29 Şubat 2012 Çarşamba

Resident Evil Efsanesi

Zombileri sevmemek elde değil. Sersem sersem gezmeleri, beyin yemek için kendilerini paralamaları ve onları öldürürken vicdan azabı hissetmemek, onları korku dalında bir ekol haline getirmiş durumda.

Korku oyunu denilince ise akla gelen ilk oyundur Resident Evil. Zombi dolu bir evde mahsur kalan 3 asker ile başlamıştı hikayesi. İlerleyen dakikalarda karşımıza çıkan bulmacaları çözmek için kafayı patlatmamızın yanı sıra önümüze çıkan zombilerin kafasını patlatmakta zevk veriyordu oyunda. (Hele o pompalı tüfek yok mu)

1996 yapımı ilk oyundan 2 yıl sonra ise oyunun ikincisi çıkmıştı. İlk çıktığında 6 arkadaş bir araya gelip, bir arkadaşın evinde bitirmiştik oyunu. (6 kişi nasıl oynadınız diyebilirsiniz ama oyuna kapılınca klavyenin üzerinde 12 tane el bulunması gayet normaldi bizim için. Biri koşar, diğeri haritayı açar ve her kafadan bulmacaları çözmek için bir fikir çıkardı.) Serinin en güzel oyunuydu bence Resident Evil 2. Oyunun hikayesine kapılmak mı, pencereden içeriye dalan kargalarla 6 kişi birden havaya sıçramak mı beni bu kadar etkiledi bilmiyorum ama inanılmaz zevkliydi o zamanlar.

Sonra serinin 3, 4, ve 5. oyunları çıkmıştı (1999, 2004, 2009). Sadece 2000 yılında çıkan Code: Veronica beni 2. oyun kadar etkilemiştir belkide. (İğrenç olarak nitelendirdiğim diğer oyunlarını saymıyorum bile.) Bulmacaları ve atmosferiyle tamamen yaşatıyordu Resident Evil ruhunu. Oyunun sonuna gelince o kadar kapılmıştım ki, bilgisayar bize kod sorunca "ulan ne ki kod? nerden bulacam?" diye 10 dakika düşünmüştüm. Adı üstünde değil mi? Code: Veronica... (4. oyunun aksiyon yanı ve 5. oyunun cooperatif yönünü de sevmedim diyemem ama hiçbiri 2. oyun kadar olamaz.)
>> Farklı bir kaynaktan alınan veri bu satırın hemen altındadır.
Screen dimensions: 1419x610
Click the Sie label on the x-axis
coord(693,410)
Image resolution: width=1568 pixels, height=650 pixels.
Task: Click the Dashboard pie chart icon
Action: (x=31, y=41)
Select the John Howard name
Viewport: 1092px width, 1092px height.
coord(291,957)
Rivayet odur ki, RPD binasının yanındaki merdivenlere
kadar hiçbir zombi öldürmeden giderseniz, orada zırhlı bir
zombi ile karşılaşıyormuşsunuz. Ve o zombinin üstünden
çıkan anahtar, RPD'nin üst katına çıkan merdivenlerin
altındaki odada bulunan dolabı açıyormuş ve karakterin
kıyafetini değiştirebiliyormuşsunuz. Ancak şu sahnedeki,
dilenci kadın gibi sürünerek gelen zombiyi öldürmeden
geçebilmenin bir yolunu bulabilen var mı merak ediyorum?
2002 yılında oyunun filme çekildiğini duyduğumda ise gözlerim yerinden fırlamıştı. Filme uyarlanmasını istediğim oyunlar arasında Half Life'tan sonra en çok beklediğim filmdi kendisi. Ama izlediğim film bende tamamen hayal kırıklığına neden olmuştu. Oyuna bağlı kalınmamıştı. Düz bir zombi hikayesinin ötesine geçmek için Alice adında doğaüstü güçleri oluşacak bir kız eklemişlerdi filme. Oyunu işe katmayınca, değişik, hatta izlenesi geliyor olabilir. Ama o içimde yaşattığım baş karakterlerin filmin diğer serilerinde sıradan insanlar gibi görülmesi çok acı vermişti. (Sen koskoca Claire'ı git kamyon şoförü yap, oldu mu hiç!)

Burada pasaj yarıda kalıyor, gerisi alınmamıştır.